[[ RECORDS PROVIDED open ]]
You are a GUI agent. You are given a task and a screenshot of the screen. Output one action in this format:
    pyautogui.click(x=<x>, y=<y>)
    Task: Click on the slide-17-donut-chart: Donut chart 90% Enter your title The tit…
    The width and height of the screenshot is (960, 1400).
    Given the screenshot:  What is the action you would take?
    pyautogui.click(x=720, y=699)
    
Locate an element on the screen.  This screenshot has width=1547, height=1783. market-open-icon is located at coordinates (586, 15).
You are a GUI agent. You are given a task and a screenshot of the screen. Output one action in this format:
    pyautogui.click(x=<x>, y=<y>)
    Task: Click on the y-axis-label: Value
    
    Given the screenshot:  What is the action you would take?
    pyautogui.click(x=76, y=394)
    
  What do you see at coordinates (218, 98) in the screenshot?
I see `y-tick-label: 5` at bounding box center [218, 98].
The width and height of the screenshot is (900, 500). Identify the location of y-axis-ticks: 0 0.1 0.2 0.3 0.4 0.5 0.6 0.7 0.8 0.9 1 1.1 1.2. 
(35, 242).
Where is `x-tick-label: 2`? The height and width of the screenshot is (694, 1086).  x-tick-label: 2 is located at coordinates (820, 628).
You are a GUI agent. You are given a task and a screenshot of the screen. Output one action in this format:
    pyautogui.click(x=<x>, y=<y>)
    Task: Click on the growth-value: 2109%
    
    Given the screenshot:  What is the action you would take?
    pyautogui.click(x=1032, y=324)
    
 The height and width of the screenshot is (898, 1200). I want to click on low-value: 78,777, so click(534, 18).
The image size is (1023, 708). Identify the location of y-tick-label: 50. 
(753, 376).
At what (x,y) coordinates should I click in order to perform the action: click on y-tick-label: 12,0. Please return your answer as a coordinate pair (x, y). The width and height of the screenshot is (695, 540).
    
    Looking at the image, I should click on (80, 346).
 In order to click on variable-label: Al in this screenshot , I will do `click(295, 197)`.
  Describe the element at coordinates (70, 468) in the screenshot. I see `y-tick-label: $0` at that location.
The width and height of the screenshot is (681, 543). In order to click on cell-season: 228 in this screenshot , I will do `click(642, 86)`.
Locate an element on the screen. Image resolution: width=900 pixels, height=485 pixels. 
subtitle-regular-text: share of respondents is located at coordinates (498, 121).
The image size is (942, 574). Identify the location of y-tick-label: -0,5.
[[ RECORDS PROVIDED closed ]]
WORK TO COMPLETE = Switch "GUI agent" to "desktop agent" throughout the lines above and write them out again, with nothing else changed.

SOLVED EXERCISE =
You are a desktop agent. You are given a task and a screenshot of the screen. Output one action in this format:
    pyautogui.click(x=<x>, y=<y>)
    Task: Click on the slide-17-donut-chart: Donut chart 90% Enter your title The tit…
    The width and height of the screenshot is (960, 1400).
    Given the screenshot:  What is the action you would take?
    pyautogui.click(x=720, y=699)
    
Locate an element on the screen.  This screenshot has width=1547, height=1783. market-open-icon is located at coordinates (586, 15).
You are a desktop agent. You are given a task and a screenshot of the screen. Output one action in this format:
    pyautogui.click(x=<x>, y=<y>)
    Task: Click on the y-axis-label: Value
    
    Given the screenshot:  What is the action you would take?
    pyautogui.click(x=76, y=394)
    
  What do you see at coordinates (218, 98) in the screenshot?
I see `y-tick-label: 5` at bounding box center [218, 98].
The width and height of the screenshot is (900, 500). Identify the location of y-axis-ticks: 0 0.1 0.2 0.3 0.4 0.5 0.6 0.7 0.8 0.9 1 1.1 1.2. 
(35, 242).
Where is `x-tick-label: 2`? The height and width of the screenshot is (694, 1086).  x-tick-label: 2 is located at coordinates (820, 628).
You are a desktop agent. You are given a task and a screenshot of the screen. Output one action in this format:
    pyautogui.click(x=<x>, y=<y>)
    Task: Click on the growth-value: 2109%
    
    Given the screenshot:  What is the action you would take?
    pyautogui.click(x=1032, y=324)
    
 The height and width of the screenshot is (898, 1200). I want to click on low-value: 78,777, so click(534, 18).
The image size is (1023, 708). Identify the location of y-tick-label: 50. 
(753, 376).
At what (x,y) coordinates should I click in order to perform the action: click on y-tick-label: 12,0. Please return your answer as a coordinate pair (x, y). The width and height of the screenshot is (695, 540).
    
    Looking at the image, I should click on (80, 346).
 In order to click on variable-label: Al in this screenshot , I will do `click(295, 197)`.
  Describe the element at coordinates (70, 468) in the screenshot. I see `y-tick-label: $0` at that location.
The width and height of the screenshot is (681, 543). In order to click on cell-season: 228 in this screenshot , I will do `click(642, 86)`.
Locate an element on the screen. Image resolution: width=900 pixels, height=485 pixels. 
subtitle-regular-text: share of respondents is located at coordinates (498, 121).
The image size is (942, 574). Identify the location of y-tick-label: -0,5.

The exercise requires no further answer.